PR1MA has been funded by the government since inception. According to Budget 2022, the government has allocated RM1.5 billion for the development of low-cost and affordable housing projects.

It is not clear how much was allocated to PR1MA. Besides PR1MA, the government also has other affordable housing programmes such as the Perumahan Penjawat Awam Malaysia and Federal Territory Affordable Housing Programme (RUMAWIP).

It is not known whether the RM1.5 billion allocation will be enough for all the programmes, especially when the government has a target to build 500,000 affordable houses under the 12th Malaysia Plan.

Is this where QIA comes in?

According to sources familiar with the matter, PR1MA had prepared a memorandum of understanding to be entered into with QIA. The purpose of the MOU was to explore a potential collaboration between the parties to provide funding for new PR1MA housing projects.

This means PR1MA is seeking RM8.1 billion from QIA to fund its affordable housing projects.

Why does PR1MA need QIA as an investor?
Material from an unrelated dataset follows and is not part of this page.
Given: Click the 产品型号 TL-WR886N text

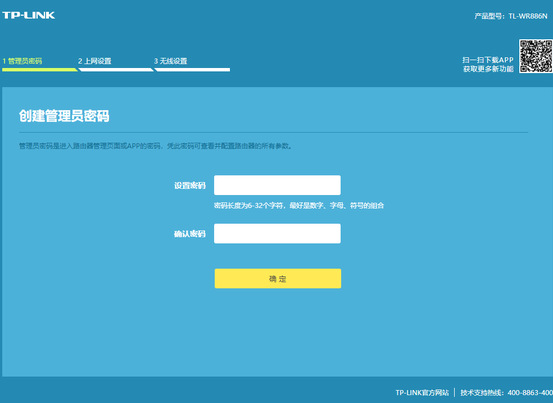Looking at the screenshot, I should pyautogui.click(x=511, y=16).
An affordable housing project does not require specific technology or know-how that PR1MA does not already have.

An investment will require a return for the investors and, being an affordable housing project, what kind of returns can PR1MA promise QIA? Would this return be lower than prevailing interest rates, or the coupon rate in the case of bonds, if PR1MA were to raise funds through bank borrowings or debt instruments?
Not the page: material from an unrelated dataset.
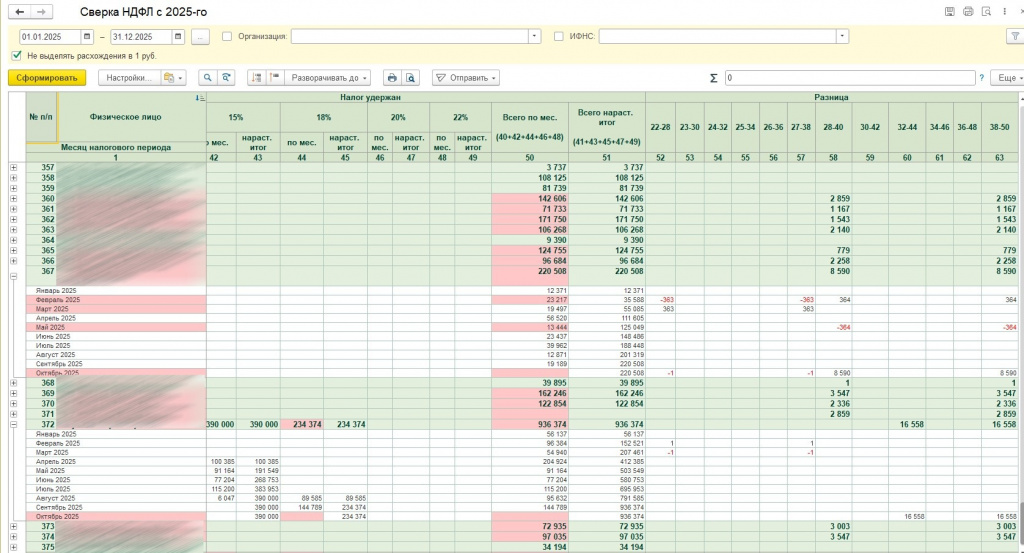Click the print icon in report toolbar
This screenshot has width=1024, height=553.
click(x=392, y=77)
RM8.1 billion is a huge sum and, if secured, would enable PR1MA to build 81,000 affordable houses, assuming that the cost of a unit is RM100,000. As a comparison, since inception, PR1MA has sold 35,917 units with a gross development value of RM8.2 billion.

The PR1MA programme has been under scrutiny, as it had failed to deliver the original target of 500,000 units by 2018 when it was started in 2013. Now, the government aims to build 500,000 units of affordable housing, of which PR1MA will be responsible for 100,000 units.

PR1MA is not a profit-making entity. Therefore, if it is seeking investments from QIA, that means the new projects are going to be profit-driven, which may lead to higher selling prices of the units. Already, PR1MA is loss-making, as it has to bear the cost of building affordable houses.

According to PR1MA’s 2019 annual report, the agency registered a net deficit of RM165.97 million in the year ended Dec 31, 2019, compared with a deficit after tax of RM65.06 million in the preceding year.

Its current bank borrowings stood at RM2.54 billion in 2019, which was almost unchanged from the previous year, while its non-current bank borrowings amounted to RM2.5 billion. The current bank borrowings incurred interest of RM38.1 million, which translates into an interest rate of 1.524%.

PR1MA also received RM741.96 million in government grants for the purpose of development and private finance initiative projects in 2019. The government injected RM500 million of the same grants into PR1MA in 2018.

Granted, building affordable housing is costly, especially if a huge number of units are required to be built. If PR1MA were to build 100,000 units in five years, this would mean that, on average, the corporation would have to build 20,000 units a year.

If a unit costs RM100,000, PR1MA would need RM2 billion a year to build the houses. Therefore, it is a huge endeavour for PR1MA, especially when the government has allocated only RM1.5 billion a year for all its affordable housing programmes.